| DATA |
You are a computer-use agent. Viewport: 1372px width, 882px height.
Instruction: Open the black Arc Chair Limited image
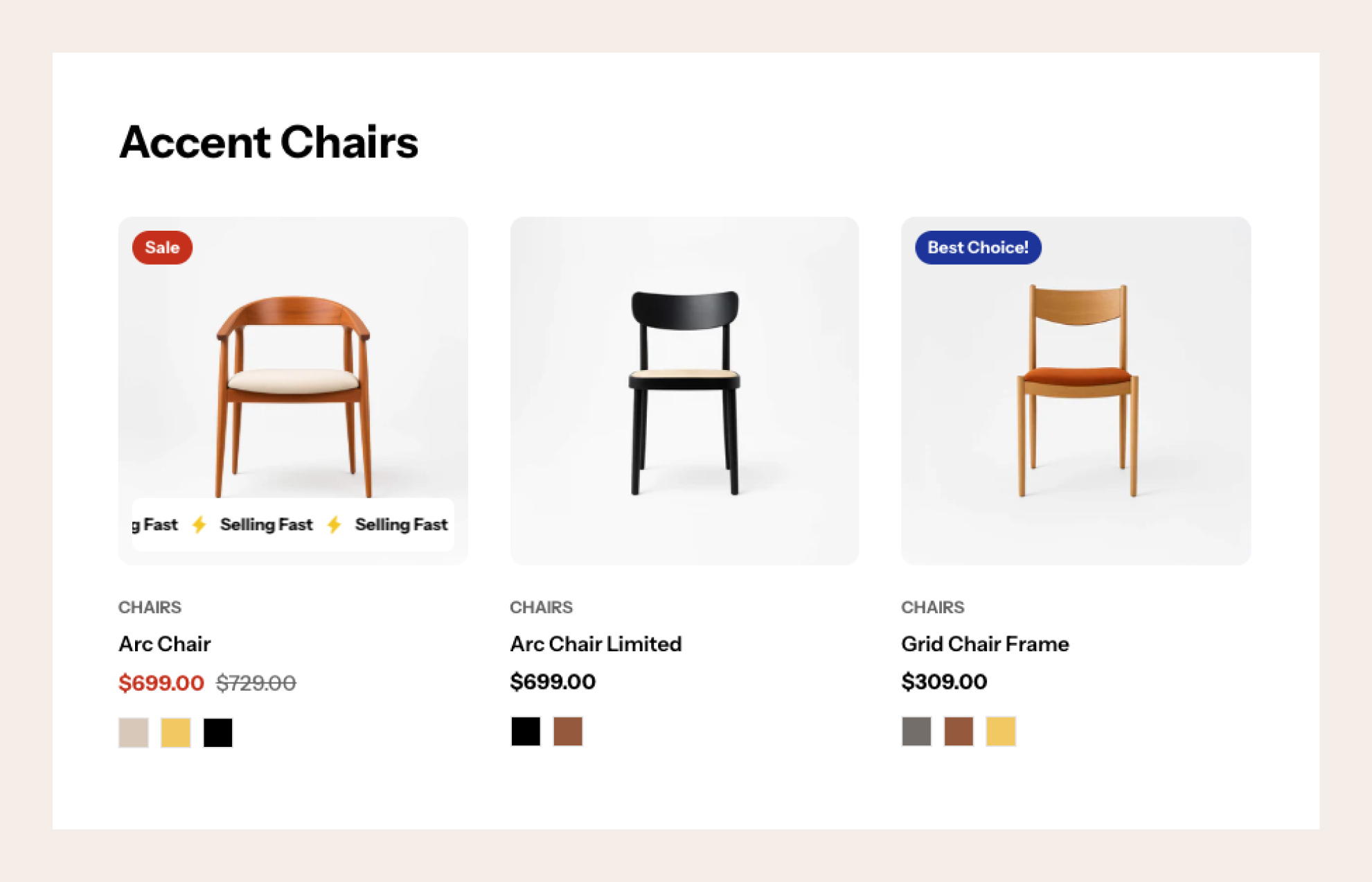(684, 391)
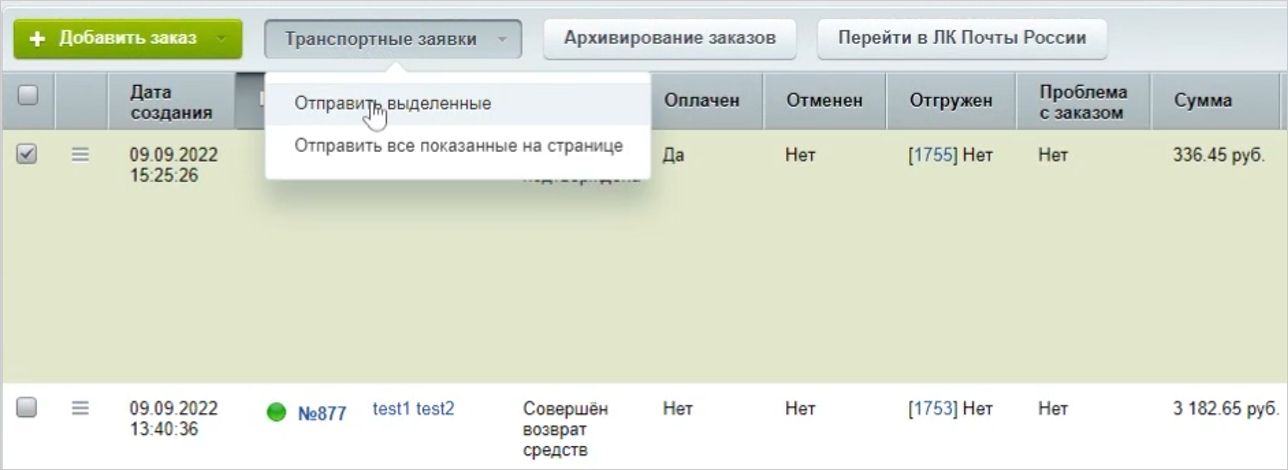Sort table by Сумма column header

pos(1203,100)
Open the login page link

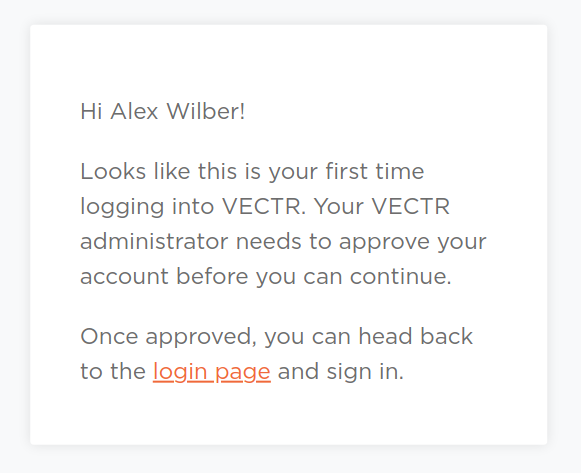tap(212, 372)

| DIRECTIONS FOR THIS TASK |
With all pictures omitted, return the lines from the line containing "Instruction: Open the" through the closing line of the listing above, exactly and inclusive.

| YOUR SOLUTION |
Instruction: Open the black Arc Chair Limited image
(684, 391)
Sort table by Сумма column header

pos(1203,100)
Open the login page link

tap(212, 372)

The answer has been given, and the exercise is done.